• _GIVEN ENTRIES_
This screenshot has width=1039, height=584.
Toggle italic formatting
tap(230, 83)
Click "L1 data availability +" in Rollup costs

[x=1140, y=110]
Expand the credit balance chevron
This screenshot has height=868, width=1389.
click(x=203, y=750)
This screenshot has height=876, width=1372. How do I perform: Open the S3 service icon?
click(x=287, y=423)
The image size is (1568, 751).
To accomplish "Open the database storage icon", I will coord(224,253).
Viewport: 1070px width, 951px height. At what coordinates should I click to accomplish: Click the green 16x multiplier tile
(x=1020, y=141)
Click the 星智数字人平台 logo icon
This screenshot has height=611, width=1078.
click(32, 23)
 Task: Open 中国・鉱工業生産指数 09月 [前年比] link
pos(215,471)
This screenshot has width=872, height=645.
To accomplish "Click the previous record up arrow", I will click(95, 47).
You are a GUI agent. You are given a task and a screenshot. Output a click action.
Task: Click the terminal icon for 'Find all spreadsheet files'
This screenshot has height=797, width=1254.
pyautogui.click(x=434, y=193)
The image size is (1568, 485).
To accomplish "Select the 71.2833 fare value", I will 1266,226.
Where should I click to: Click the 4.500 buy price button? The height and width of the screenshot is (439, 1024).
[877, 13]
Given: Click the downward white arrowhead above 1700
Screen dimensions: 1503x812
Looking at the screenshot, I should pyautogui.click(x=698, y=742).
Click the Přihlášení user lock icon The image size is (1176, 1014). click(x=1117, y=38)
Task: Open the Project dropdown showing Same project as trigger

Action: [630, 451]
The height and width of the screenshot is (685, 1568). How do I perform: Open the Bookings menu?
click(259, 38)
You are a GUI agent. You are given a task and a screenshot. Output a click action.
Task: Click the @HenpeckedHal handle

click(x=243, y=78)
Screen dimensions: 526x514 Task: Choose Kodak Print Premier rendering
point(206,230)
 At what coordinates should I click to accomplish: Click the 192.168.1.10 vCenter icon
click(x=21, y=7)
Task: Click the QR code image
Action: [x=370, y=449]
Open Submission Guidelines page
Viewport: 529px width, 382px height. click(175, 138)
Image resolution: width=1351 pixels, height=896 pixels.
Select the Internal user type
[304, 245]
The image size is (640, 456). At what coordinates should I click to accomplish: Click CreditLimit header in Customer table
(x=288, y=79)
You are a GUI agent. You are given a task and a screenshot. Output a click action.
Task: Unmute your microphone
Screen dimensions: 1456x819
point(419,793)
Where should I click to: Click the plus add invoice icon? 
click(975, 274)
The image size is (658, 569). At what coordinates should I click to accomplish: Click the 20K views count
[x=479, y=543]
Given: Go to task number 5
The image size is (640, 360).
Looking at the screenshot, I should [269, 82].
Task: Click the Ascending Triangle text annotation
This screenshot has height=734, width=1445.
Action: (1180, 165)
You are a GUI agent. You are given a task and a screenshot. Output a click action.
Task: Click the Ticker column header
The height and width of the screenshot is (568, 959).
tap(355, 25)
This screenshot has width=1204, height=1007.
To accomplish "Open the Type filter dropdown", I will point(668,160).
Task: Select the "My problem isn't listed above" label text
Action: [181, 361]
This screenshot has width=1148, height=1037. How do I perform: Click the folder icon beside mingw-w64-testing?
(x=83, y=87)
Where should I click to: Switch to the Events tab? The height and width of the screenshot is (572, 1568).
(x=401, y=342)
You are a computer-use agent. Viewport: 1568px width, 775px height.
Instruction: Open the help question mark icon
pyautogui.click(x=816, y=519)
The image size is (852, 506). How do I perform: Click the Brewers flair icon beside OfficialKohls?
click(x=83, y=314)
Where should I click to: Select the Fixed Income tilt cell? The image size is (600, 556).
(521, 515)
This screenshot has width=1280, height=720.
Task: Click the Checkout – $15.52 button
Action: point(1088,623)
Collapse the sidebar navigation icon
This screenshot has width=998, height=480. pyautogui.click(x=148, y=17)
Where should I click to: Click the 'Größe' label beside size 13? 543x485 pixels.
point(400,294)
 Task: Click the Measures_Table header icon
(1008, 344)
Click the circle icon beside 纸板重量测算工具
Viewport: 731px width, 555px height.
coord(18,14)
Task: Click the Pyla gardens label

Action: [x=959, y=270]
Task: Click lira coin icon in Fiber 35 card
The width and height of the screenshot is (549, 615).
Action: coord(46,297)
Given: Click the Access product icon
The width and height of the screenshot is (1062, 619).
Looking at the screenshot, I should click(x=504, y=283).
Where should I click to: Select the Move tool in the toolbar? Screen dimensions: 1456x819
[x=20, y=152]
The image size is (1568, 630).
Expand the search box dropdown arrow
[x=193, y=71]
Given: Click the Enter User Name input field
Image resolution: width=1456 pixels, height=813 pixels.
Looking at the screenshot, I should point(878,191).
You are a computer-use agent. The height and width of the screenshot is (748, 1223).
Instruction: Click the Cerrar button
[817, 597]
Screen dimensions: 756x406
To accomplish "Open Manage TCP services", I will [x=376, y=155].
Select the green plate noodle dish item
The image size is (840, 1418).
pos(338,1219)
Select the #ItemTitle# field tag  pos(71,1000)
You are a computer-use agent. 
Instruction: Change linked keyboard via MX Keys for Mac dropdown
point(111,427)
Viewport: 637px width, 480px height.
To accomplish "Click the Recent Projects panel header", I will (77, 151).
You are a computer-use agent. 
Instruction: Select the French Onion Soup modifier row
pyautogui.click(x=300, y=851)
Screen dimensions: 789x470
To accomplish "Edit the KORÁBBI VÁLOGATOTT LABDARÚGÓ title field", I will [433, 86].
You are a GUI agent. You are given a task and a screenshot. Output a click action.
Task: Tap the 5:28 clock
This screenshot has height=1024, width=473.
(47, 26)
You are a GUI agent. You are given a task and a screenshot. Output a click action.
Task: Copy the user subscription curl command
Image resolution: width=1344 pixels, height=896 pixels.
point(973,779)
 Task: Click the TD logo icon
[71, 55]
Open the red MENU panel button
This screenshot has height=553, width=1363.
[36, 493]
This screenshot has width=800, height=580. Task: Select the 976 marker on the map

• _WHAT IS NEEDED_
Copy out the records from the very start down to the line containing "click(x=287, y=423)", including that line.

• _EXERCISE ANSWER_
This screenshot has width=1039, height=584.
Toggle italic formatting
tap(230, 83)
Click "L1 data availability +" in Rollup costs

[x=1140, y=110]
Expand the credit balance chevron
This screenshot has height=868, width=1389.
click(x=203, y=750)
This screenshot has height=876, width=1372. How do I perform: Open the S3 service icon?
click(x=287, y=423)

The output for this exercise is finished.